Lumin Education is a system of charter schools within Dallas comprised of four campuses (East Dallas, Lindsley Park, Bachman Lake, and Wesley-Rankin) that serve approximately 603 children from birth to 3rd grade. Lumin utilizes a Montessori education philosophy with a strong emphasis on involving families and the community in the education of students. In 2015, to combat childhood obesity and promote healthy living among its students, Lumin Education partnered with UTSW Department of Family and Community Medicine (FM) to implement a nutrition and fitness program at their East Dallas campus. The implemented program was based off the CATCH (Coordinated Approach to Child Health) curriculum, a series of lessons designed to increase awareness of healthy foods and increase physical activity in children. The project also created biannual health fairs and parental health education sessions for the families of Lumin East Dallas. Through this project, UTSW learners gain familiarity with the tools and standards used to assess fitness in children as well as effective strategies to teach children about healthy nutrition.  These topics are relevant to any future health care provider, especially one interested in primary care.

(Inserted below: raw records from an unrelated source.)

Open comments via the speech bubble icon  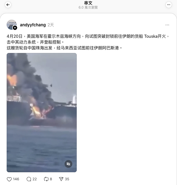click(x=29, y=179)
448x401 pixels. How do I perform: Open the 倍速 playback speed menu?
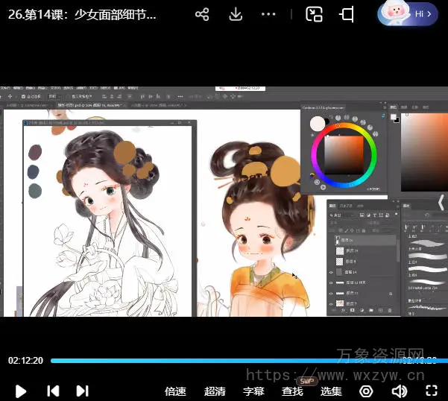175,391
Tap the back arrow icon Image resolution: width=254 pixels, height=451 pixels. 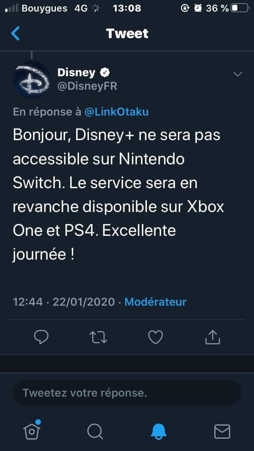point(15,33)
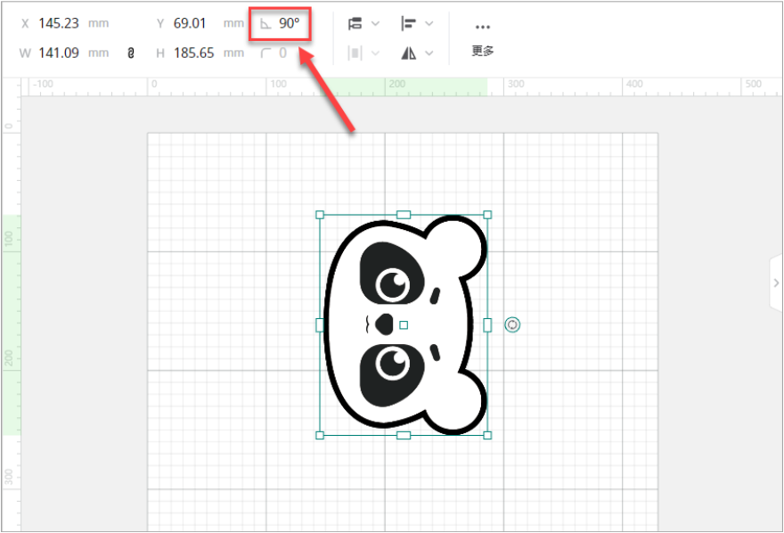This screenshot has height=533, width=784.
Task: Click the X position field 145.23
Action: tap(58, 24)
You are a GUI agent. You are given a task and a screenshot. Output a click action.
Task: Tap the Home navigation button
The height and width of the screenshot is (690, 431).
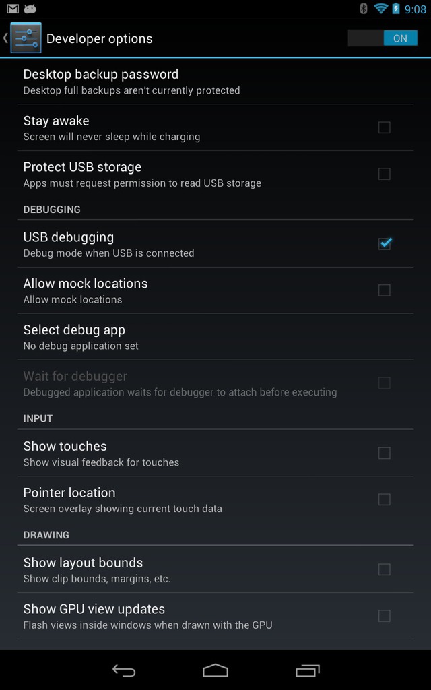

  • United to Serve, Health Awareness Project (2012-Present)

UT Southwestern’s Annual United to Serve (UTS) is a health fair in Dallas coordinated by students with the aid of faculty and staff of UT Southwestern Medical Center and provides free health screenings, education, and community resources information. A majority of the UTS participants are uninsured minorities who have limited access to health care services. Many of these participants use UTS as their annual checkup where they obtain personal medical information such as their blood glucose levels, blood pressures, and cholesterol levels. Health fairs are one of the most recognizable forms of community-based health promotion, but unfortunately, quality studies cannot be found which assess the effectiveness of health fairs. With the Health Awareness Program (HAP), which was created in 2012 to assess the effectiveness of this UTSW event, the aim is to provide an avenue for UTS attendees to establish a medical home by giving local health clinic information tailored to their respective home addresses.

  • Homelessness: Union Gospel Mission, Center of Hope Shelter for Women and Children (2009-Present) 

The Center of Hope (COH) provides shelter for approximately 1,800 women and children each year. About 30 percent of those sheltered are children under the age of 12. The typical length of stay is less than 90 days, while about 15-20 percent of the women join a long-term rehabilitation program that can extend their stay up to two years. The COH operates a small clinic that addresses acute illnesses for all of the residents. Children receive special attention through well child exams and vaccinations so that they may attend the day care located within the shelter. The most common problems encountered in this clinic are diabetes, hypertension, and infectious diseases.

Medical students and Family Medicine residents have the opportunity to experience health care in a homeless shelter for women and children, assist in locating resources for a homeless population, provide health promotion and disease prevention that addresses the needs of a homeless population, and connect homeless women and children to a medical home. Two projects conducted by students at the Center of Hope include: 1) Vaccinations for homeless and high-risk children via the Center of Hope and 2) a needs assessment.